[annotator-dev] Annotator store flask

johnny jiang johnny.nan.jiang at gmail.com
Sat Apr 28 05:39:17 UTC 2012

Hi Nick & Randall,

I've been playing with Annotator authentication and store. I've set up
Annotator auth plugin, and also turned on authentication on my local store.
I got the following error when posting annotations to the store, I was
wondering is this something needs to be modified or updated either on the
auth plugin side or the store side?

Auth Plugin

Annotator Store

XMLHttpRequest cannot load http://www.cxware.net:5000/annotations. Request
header field x-annotator-auth-token-issue-time is not allowed by

Thanks and regards,

On Thu, Apr 19, 2012 at 9:52 AM, Randall Leeds <tilgovi at hypothes.is> wrote:

> On Wed, Apr 18, 2012 at 2:58 PM, johnny jiang
> <johnny.nan.jiang at gmail.com> wrote:
> >
> > I'm trying to integrate the annotator (including annotator store and
> > annotator client) with my own app, and make the annotator work with the
> > authentication and authorization of my app. Before I just registered an
> user
> > with annotateit.org, then got a token and used it's store. But this
> time I'd
> > like to set up my own store, but I have no clue how to make the auth
> > happen. I checked the annotator store python code and the Wordpress
> plugin,
> > but haven't got the whole picture in terms of how auth works. Could you
> > please advise in some detail? Cheers.
> Since I've just gone through this, maybe I can help you.
> The important things are (1) the Authenticator (from annotator-store's
> annotator.auth module) and (2) the token view.
> (1) The only argument to annotator.auth.Authenticator is the
> consumer_fetcher.
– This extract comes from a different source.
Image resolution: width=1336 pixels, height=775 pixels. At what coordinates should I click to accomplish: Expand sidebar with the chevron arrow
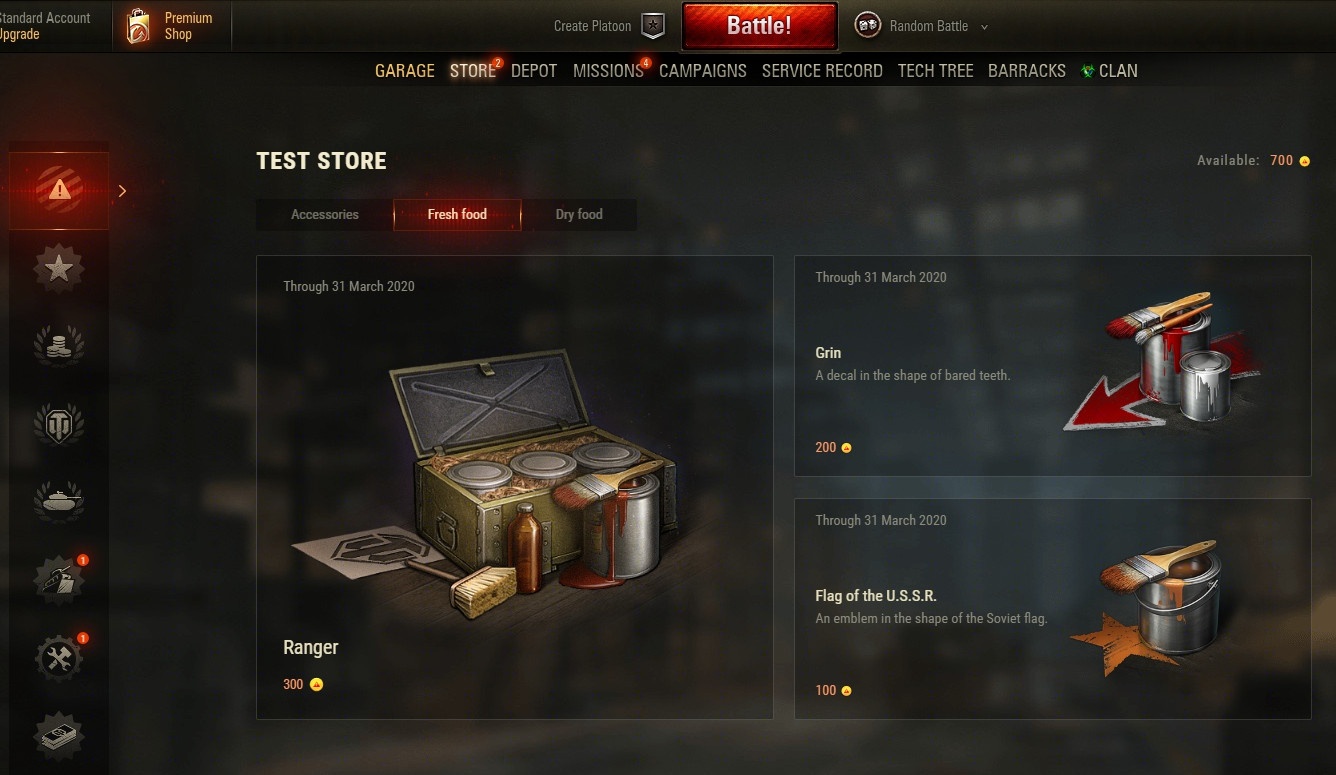(122, 190)
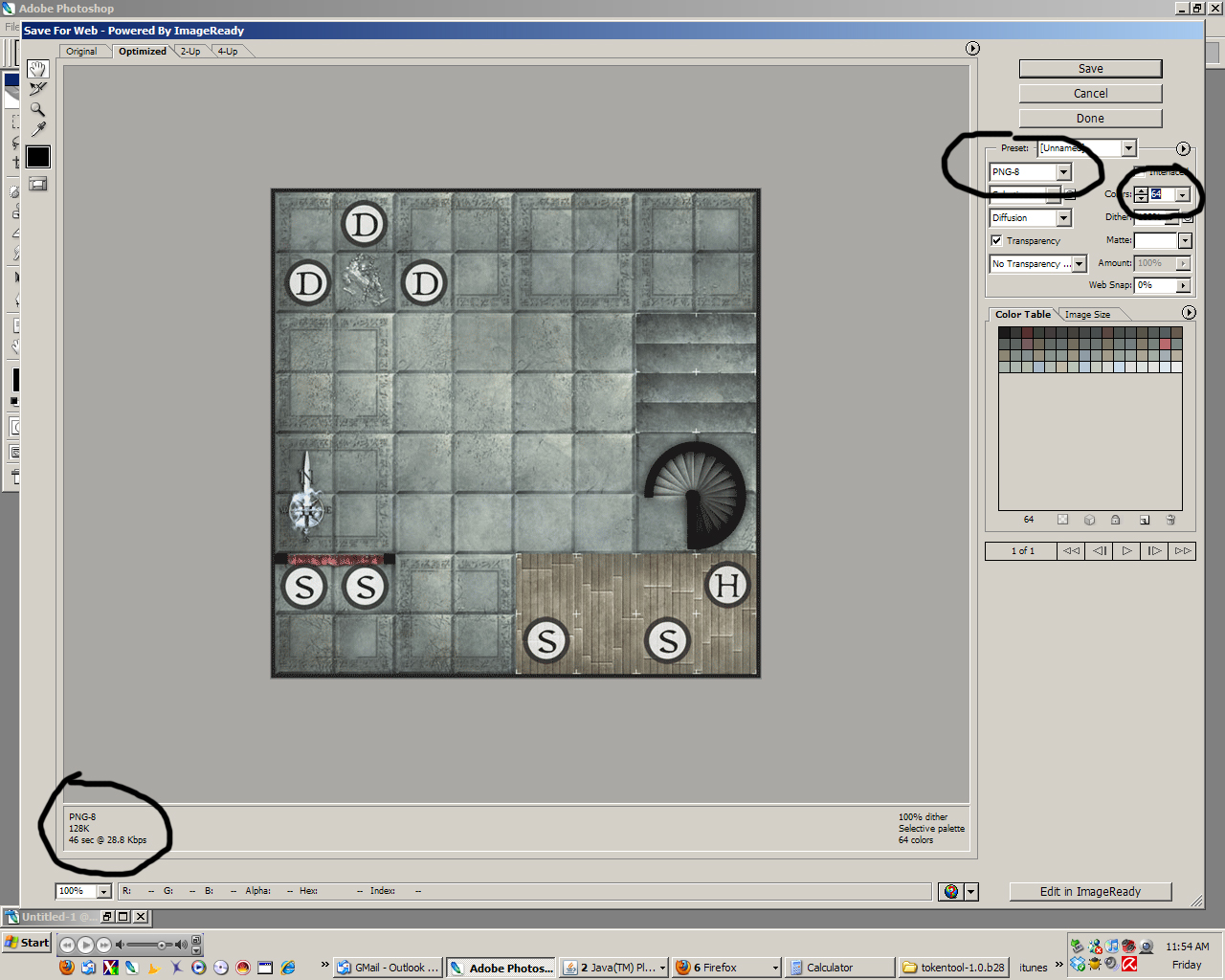Click the new color icon in Color Table
Image resolution: width=1225 pixels, height=980 pixels.
pyautogui.click(x=1144, y=520)
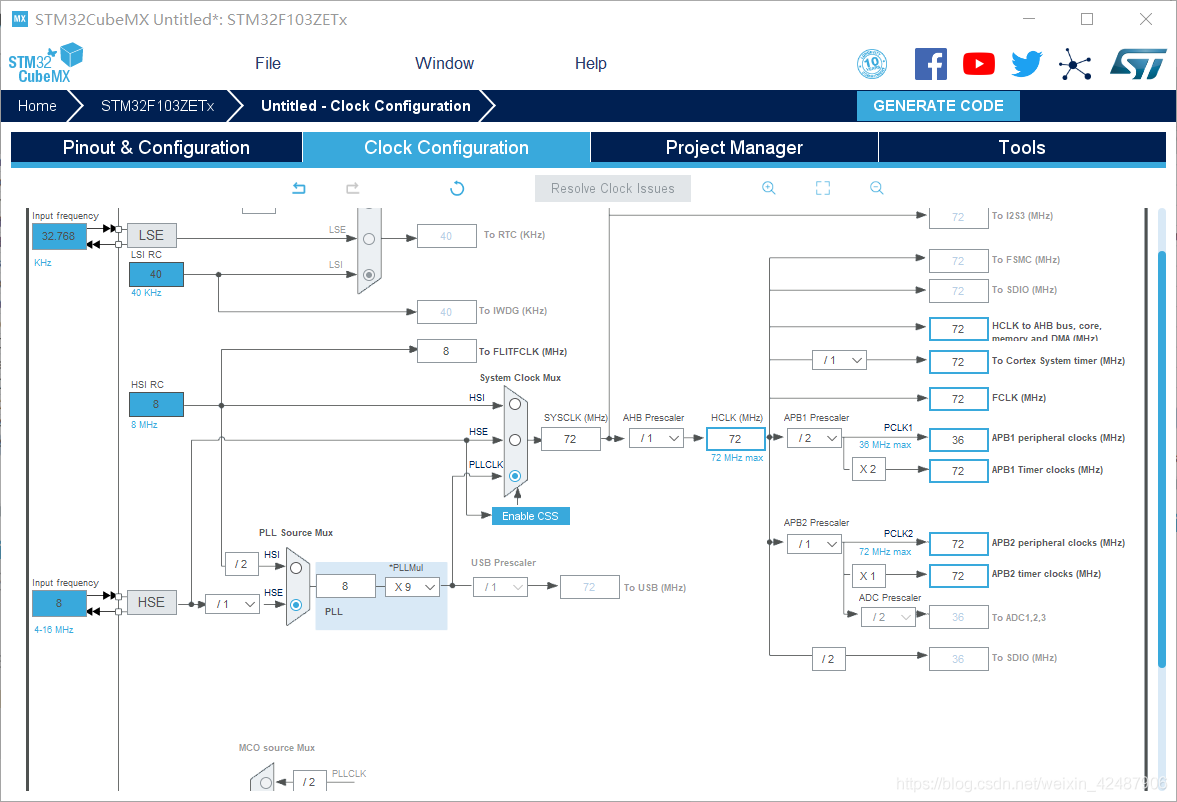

The format is documented in the annotator.auth
> module.
> You need to ensure that the store is configured with an Authenticator
> whose consumer_fetcher function can retrieve credentials that
> represent your site.
> These can be anything. You can make them up. You can look at
> okfn/annotateit for the structure of its Consumer object. This need
> not hit a database if your store
> is only expected to serve your own site, and not allow application
> developers to consumer your site like you were consuming annotateit.
> The file 'run.py' from annotator-store shows how the app is
> configured: https://github.com/okfn/annotator-store/blob/master/run.py
> The easiest thing to do is hard code a consumer key and secret and
> pass a function like:
> def consumer_fetcher(key):
>    if key != 'my_site_consumer_key':
>        consumer = {
>            key: 'my_site_consumer_key',
>            secret: 'my_site_consumer_secret'
>            ttl: auth.DEFAULT_TTL
>        }
>        return consumer
>    return None
> If you want to serve as a store for other applications other than your
> own, you would provide a way to sign up and create consumer keys, like
> AnnotateIt does for
> each user, and you would make this function check the DB to get the
> secret rather than rejecting anything that isn't your own site as I've
> done here.
> (2) The other side of the equation is the token granting. For an
> example in Python, consult
> https://github.com/okfn/annotateit/blob/master/annotateit/main.py.
> The auth_token() view uses routines provided by annotator-store to
> spit out a token based on the consumer key and secrets for the site.
> These should match the credentials
> you used for the store. In this case, the hard-coded name "annotateit"
> is used to look up the credentials used to generate tokens for
> annotateit. You can also use
> annotator-store's annotator.auth.encode_token directly if your site is
> written in Python, but it should be easy to generate from any
> language.
> If you were not hosting your own store you could use your annotateit
> consumer credentials here (I think).